DISTINGO successfully gets through its Mid Term Review!

On 18th October DISTINGO successfully passed the review from the Celtic-Next board and is now headed for the final stage of its development. We will now focus on getting the most advanced technologies ready and also get the needs of business users to better fine tune our use cases. You can see a video of some of our last developments in a demo here.

DISTINGO is not out for holidays: demonstrator 1 is close to ready

During this summer the DISTINGO team has continued work in implementing the recent advancements in the project’s WP3 and WP4 into a first demonstrator that can showcase progress. We have built sensors and cameras in a custom smart locker cell, based on a furniture cabinet, and we have been able to test its basic functionality, from basic data capture (temperature and other ambient sensings) as well as images captured by a camera connected to a MCU inside the cell which can interact with the Fog and Cloud levels of the architecture via wireless connection to the internet. This breakthrough will be completed in the coming weeks with advancements in the application UI for the user and other integrations to get our final prototype #1 around mid-October.

Computer vision in DISTINGO

Current Internet of Things systems often incorporate the usage of advanced AI algorithms and DISTINGO is no exception. We gather great quantities of data from our locker cabinets and cells (usage patterns, occupation, ambient physical measurements) and the images from inside the cabinet cells and the surroundings of the cabinet are no exception. We gather images and video from both sides (all in accordance to the GDPR constraints in the EU) and feed them to different algorithms for processing. The exact nature of these algorithms will evolve, but basically we want to know what is happening inside (e.g., contents of the cell, whether a dangerous item such as a weapon or bomb has been left there) and outside of the full cabinet (e.g., what’s the headcount near the cabinet, how many people approach it, detection of vandalism to teh cabinet or the surroundings). For this, we use a combination of off-the-shelf algorithms (e.g., YOLO for object recognition and openpose to detect the persons around) and extend the networks with novel approaches to detect particular activities or objects. For this we’re extensively re-training the networks to suit better DISTINGO’s needs. This will be showcased in future demonstrators and videos, so stay tuned for more information.

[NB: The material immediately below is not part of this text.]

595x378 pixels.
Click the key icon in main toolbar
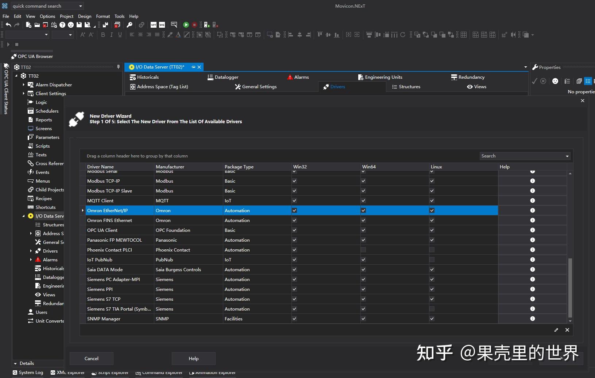pos(130,25)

DISTINGO now has a working generic architecture

As part of the undergoing effort to define the building blocks of the DISTINGO system, we have worked out a system architecture that is able to collect all of the required functionality in the different levels that comprise a modern distributed IoT application: from the “edge”, where data is gathered from the locker and its surroundings to the “fog”, where light computation and data aggregation is made, all the way through to the “cloud”, where all of the data is collected, powerful AI is applied and the application resides for larger deployments. In our later documents for WP3, D3.1 and D3.2, we have proposed a complete overview of this architecture, the kind of devices that will be used and the different data that will be used.

Work Package 2 Business Models and Use Cases is now finished

We have successfully completed the last work that defines the new business models and use cases that will be part of the DISTINGO novel experience for Smart Lockers. In five confidential deliverables we have explained our new approach and all of the new use cases opened by the use of our new technologies (from IoT to computer vision) in the domain of the smart locker. Some potential use cases are depicted in the Figure and some will be chosen to showcase the project in our demonstrators in WP5.

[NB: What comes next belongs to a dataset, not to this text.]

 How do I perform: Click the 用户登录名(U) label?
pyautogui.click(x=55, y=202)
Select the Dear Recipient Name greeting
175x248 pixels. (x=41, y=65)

Changes in the DISTINGO consortium

Following funding changes and company strategy decisions in the project start-up, DISTINGO has streamlined the consortium to just HI Iberia (Spain, coordinators), Quobis Networks (Spain) and BEIA Consult (Romania). With this, we lose some of our strength and market proximity but we gain in agility. The general goals of the project and overall timeline is maintained and Celtic Plus still is confident in the project’s chances of success.

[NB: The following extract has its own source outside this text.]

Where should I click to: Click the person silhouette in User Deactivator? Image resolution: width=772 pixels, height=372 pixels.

DISTINGO Project kick-off meeting held in Madrid

On December 18th a face to face meeting was held at the premises of new coordinators HI Iberia to kick-off the activities in Celtic-Plus project DISTINGO. All national consortia sent representatives and the Spanish cluster was fully represented. During the meeting, several managerial topics were undertaken, the most important of which was the selection of a new coordinator as Orange Labs had to withdraw from the project. The incoming coordinator will be Raúl Santos de la Cámara from HI Iberia, in substitution of David Excoffier. In the coming months the rest of the reorganization of the Project will be completed to accommodate the changing partners in the consortium.